» **Directions**: Rewrite each of the data items below, changing every "Where is" to "What is the location of" and leaving all other text as it is.

» **Data items**:
####################

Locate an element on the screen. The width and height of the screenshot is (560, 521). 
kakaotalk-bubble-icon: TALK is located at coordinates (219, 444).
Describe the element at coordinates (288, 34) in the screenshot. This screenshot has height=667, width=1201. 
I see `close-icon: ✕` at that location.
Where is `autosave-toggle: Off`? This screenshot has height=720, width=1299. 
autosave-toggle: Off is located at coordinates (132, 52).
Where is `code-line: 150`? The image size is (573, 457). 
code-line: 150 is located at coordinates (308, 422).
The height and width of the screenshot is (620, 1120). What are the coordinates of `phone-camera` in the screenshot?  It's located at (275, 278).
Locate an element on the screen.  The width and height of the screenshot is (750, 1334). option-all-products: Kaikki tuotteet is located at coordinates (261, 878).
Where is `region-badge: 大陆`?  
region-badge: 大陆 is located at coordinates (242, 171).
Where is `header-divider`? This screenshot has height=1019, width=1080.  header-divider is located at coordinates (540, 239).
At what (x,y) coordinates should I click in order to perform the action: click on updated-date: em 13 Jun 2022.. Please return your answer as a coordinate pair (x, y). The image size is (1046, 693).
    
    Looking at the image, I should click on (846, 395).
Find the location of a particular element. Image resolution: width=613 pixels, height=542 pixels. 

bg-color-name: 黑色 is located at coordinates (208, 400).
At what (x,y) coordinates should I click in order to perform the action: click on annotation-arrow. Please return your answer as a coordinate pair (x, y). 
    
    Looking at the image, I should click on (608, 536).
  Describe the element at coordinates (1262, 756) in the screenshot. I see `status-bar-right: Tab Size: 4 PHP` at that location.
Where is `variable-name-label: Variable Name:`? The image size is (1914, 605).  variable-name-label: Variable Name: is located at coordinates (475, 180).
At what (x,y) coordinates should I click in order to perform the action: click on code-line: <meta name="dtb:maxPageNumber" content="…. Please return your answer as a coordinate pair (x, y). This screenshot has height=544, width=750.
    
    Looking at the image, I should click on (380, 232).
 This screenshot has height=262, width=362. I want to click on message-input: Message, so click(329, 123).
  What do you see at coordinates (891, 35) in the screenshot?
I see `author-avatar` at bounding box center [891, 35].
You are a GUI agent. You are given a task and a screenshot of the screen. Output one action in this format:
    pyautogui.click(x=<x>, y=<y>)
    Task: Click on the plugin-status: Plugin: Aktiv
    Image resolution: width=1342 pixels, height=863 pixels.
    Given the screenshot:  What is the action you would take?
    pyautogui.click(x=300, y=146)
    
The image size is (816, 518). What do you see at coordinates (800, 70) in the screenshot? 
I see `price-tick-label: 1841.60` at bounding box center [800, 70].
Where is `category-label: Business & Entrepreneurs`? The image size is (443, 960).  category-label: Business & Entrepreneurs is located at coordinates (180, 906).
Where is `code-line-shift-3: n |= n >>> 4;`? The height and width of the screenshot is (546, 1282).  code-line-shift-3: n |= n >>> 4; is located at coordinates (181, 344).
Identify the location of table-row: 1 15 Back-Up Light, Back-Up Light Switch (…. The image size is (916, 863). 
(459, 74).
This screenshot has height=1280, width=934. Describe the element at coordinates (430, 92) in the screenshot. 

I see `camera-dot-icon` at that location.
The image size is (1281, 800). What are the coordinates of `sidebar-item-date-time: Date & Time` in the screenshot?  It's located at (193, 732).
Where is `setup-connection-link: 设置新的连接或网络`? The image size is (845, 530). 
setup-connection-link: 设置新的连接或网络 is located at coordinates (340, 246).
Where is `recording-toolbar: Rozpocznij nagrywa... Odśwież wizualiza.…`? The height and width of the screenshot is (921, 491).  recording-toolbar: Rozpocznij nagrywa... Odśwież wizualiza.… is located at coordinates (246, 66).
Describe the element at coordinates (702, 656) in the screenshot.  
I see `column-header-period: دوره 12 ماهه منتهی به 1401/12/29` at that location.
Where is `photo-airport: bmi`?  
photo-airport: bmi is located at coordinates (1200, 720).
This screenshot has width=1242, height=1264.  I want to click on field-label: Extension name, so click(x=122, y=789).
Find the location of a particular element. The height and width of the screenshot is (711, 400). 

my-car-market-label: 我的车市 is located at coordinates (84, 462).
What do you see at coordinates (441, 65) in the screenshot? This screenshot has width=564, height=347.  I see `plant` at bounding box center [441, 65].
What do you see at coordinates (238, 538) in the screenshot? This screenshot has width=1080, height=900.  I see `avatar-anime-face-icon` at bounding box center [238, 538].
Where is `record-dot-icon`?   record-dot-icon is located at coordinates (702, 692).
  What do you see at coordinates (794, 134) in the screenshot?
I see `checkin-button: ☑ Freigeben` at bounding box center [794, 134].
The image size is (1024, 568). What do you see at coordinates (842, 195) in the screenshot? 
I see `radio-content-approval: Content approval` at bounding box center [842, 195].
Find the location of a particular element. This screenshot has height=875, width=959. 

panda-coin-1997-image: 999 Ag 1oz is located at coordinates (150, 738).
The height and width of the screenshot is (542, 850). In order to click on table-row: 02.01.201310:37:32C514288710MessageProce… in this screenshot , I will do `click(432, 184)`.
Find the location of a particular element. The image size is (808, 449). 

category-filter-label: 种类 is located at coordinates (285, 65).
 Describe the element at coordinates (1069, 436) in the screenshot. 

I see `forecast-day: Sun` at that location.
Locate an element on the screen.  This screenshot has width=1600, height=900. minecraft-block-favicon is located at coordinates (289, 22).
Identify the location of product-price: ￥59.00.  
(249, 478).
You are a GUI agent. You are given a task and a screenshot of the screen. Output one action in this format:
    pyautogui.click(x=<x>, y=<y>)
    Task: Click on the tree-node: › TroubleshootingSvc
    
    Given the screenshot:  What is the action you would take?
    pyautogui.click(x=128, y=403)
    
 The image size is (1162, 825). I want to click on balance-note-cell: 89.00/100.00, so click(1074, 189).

####################

» **Exercise result**:
Locate an element on the screen. The width and height of the screenshot is (560, 521). 
kakaotalk-bubble-icon: TALK is located at coordinates (219, 444).
Describe the element at coordinates (288, 34) in the screenshot. This screenshot has height=667, width=1201. 
I see `close-icon: ✕` at that location.
What is the location of `autosave-toggle: Off`? This screenshot has height=720, width=1299. 
autosave-toggle: Off is located at coordinates (132, 52).
What is the location of `code-line: 150`? The image size is (573, 457). 
code-line: 150 is located at coordinates (308, 422).
The height and width of the screenshot is (620, 1120). What are the coordinates of `phone-camera` in the screenshot?  It's located at (275, 278).
Locate an element on the screen.  The width and height of the screenshot is (750, 1334). option-all-products: Kaikki tuotteet is located at coordinates (261, 878).
What is the location of `region-badge: 大陆`?  
region-badge: 大陆 is located at coordinates (242, 171).
What is the location of `header-divider`? This screenshot has height=1019, width=1080.  header-divider is located at coordinates (540, 239).
At what (x,y) coordinates should I click in order to perform the action: click on updated-date: em 13 Jun 2022.. Please return your answer as a coordinate pair (x, y). The image size is (1046, 693).
    
    Looking at the image, I should click on (846, 395).
Find the location of a particular element. Image resolution: width=613 pixels, height=542 pixels. 

bg-color-name: 黑色 is located at coordinates (208, 400).
At what (x,y) coordinates should I click in order to perform the action: click on annotation-arrow. Please return your answer as a coordinate pair (x, y). 
    
    Looking at the image, I should click on (608, 536).
  Describe the element at coordinates (1262, 756) in the screenshot. I see `status-bar-right: Tab Size: 4 PHP` at that location.
What is the location of `variable-name-label: Variable Name:`? The image size is (1914, 605).  variable-name-label: Variable Name: is located at coordinates (475, 180).
At what (x,y) coordinates should I click in order to perform the action: click on code-line: <meta name="dtb:maxPageNumber" content="…. Please return your answer as a coordinate pair (x, y). This screenshot has height=544, width=750.
    
    Looking at the image, I should click on (380, 232).
 This screenshot has height=262, width=362. I want to click on message-input: Message, so click(329, 123).
  What do you see at coordinates (891, 35) in the screenshot?
I see `author-avatar` at bounding box center [891, 35].
You are a GUI agent. You are given a task and a screenshot of the screen. Output one action in this format:
    pyautogui.click(x=<x>, y=<y>)
    Task: Click on the plugin-status: Plugin: Aktiv
    Image resolution: width=1342 pixels, height=863 pixels.
    Given the screenshot:  What is the action you would take?
    pyautogui.click(x=300, y=146)
    
The image size is (816, 518). What do you see at coordinates (800, 70) in the screenshot? 
I see `price-tick-label: 1841.60` at bounding box center [800, 70].
What is the location of `category-label: Business & Entrepreneurs`? The image size is (443, 960).  category-label: Business & Entrepreneurs is located at coordinates (180, 906).
What is the location of `code-line-shift-3: n |= n >>> 4;`? The height and width of the screenshot is (546, 1282).  code-line-shift-3: n |= n >>> 4; is located at coordinates (181, 344).
Identify the location of table-row: 1 15 Back-Up Light, Back-Up Light Switch (…. The image size is (916, 863). 
(459, 74).
This screenshot has height=1280, width=934. Describe the element at coordinates (430, 92) in the screenshot. 

I see `camera-dot-icon` at that location.
The image size is (1281, 800). What are the coordinates of `sidebar-item-date-time: Date & Time` in the screenshot?  It's located at (193, 732).
What is the location of `setup-connection-link: 设置新的连接或网络`? The image size is (845, 530). 
setup-connection-link: 设置新的连接或网络 is located at coordinates (340, 246).
What is the location of `recording-toolbar: Rozpocznij nagrywa... Odśwież wizualiza.…`? The height and width of the screenshot is (921, 491).  recording-toolbar: Rozpocznij nagrywa... Odśwież wizualiza.… is located at coordinates (246, 66).
Describe the element at coordinates (702, 656) in the screenshot.  
I see `column-header-period: دوره 12 ماهه منتهی به 1401/12/29` at that location.
What is the location of `photo-airport: bmi`?  
photo-airport: bmi is located at coordinates (1200, 720).
This screenshot has width=1242, height=1264.  I want to click on field-label: Extension name, so click(x=122, y=789).
Find the location of a particular element. The height and width of the screenshot is (711, 400). 

my-car-market-label: 我的车市 is located at coordinates (84, 462).
What do you see at coordinates (441, 65) in the screenshot? This screenshot has width=564, height=347.  I see `plant` at bounding box center [441, 65].
What do you see at coordinates (238, 538) in the screenshot? This screenshot has width=1080, height=900.  I see `avatar-anime-face-icon` at bounding box center [238, 538].
What is the location of `record-dot-icon`?   record-dot-icon is located at coordinates (702, 692).
  What do you see at coordinates (794, 134) in the screenshot?
I see `checkin-button: ☑ Freigeben` at bounding box center [794, 134].
The image size is (1024, 568). What do you see at coordinates (842, 195) in the screenshot? 
I see `radio-content-approval: Content approval` at bounding box center [842, 195].
Find the location of a particular element. This screenshot has height=875, width=959. 

panda-coin-1997-image: 999 Ag 1oz is located at coordinates (150, 738).
The height and width of the screenshot is (542, 850). In order to click on table-row: 02.01.201310:37:32C514288710MessageProce… in this screenshot , I will do `click(432, 184)`.
Find the location of a particular element. The image size is (808, 449). 

category-filter-label: 种类 is located at coordinates (285, 65).
 Describe the element at coordinates (1069, 436) in the screenshot. 

I see `forecast-day: Sun` at that location.
Locate an element on the screen.  This screenshot has width=1600, height=900. minecraft-block-favicon is located at coordinates (289, 22).
Identify the location of product-price: ￥59.00.  
(249, 478).
You are a GUI agent. You are given a task and a screenshot of the screen. Output one action in this format:
    pyautogui.click(x=<x>, y=<y>)
    Task: Click on the tree-node: › TroubleshootingSvc
    
    Given the screenshot:  What is the action you would take?
    pyautogui.click(x=128, y=403)
    
 The image size is (1162, 825). I want to click on balance-note-cell: 89.00/100.00, so click(1074, 189).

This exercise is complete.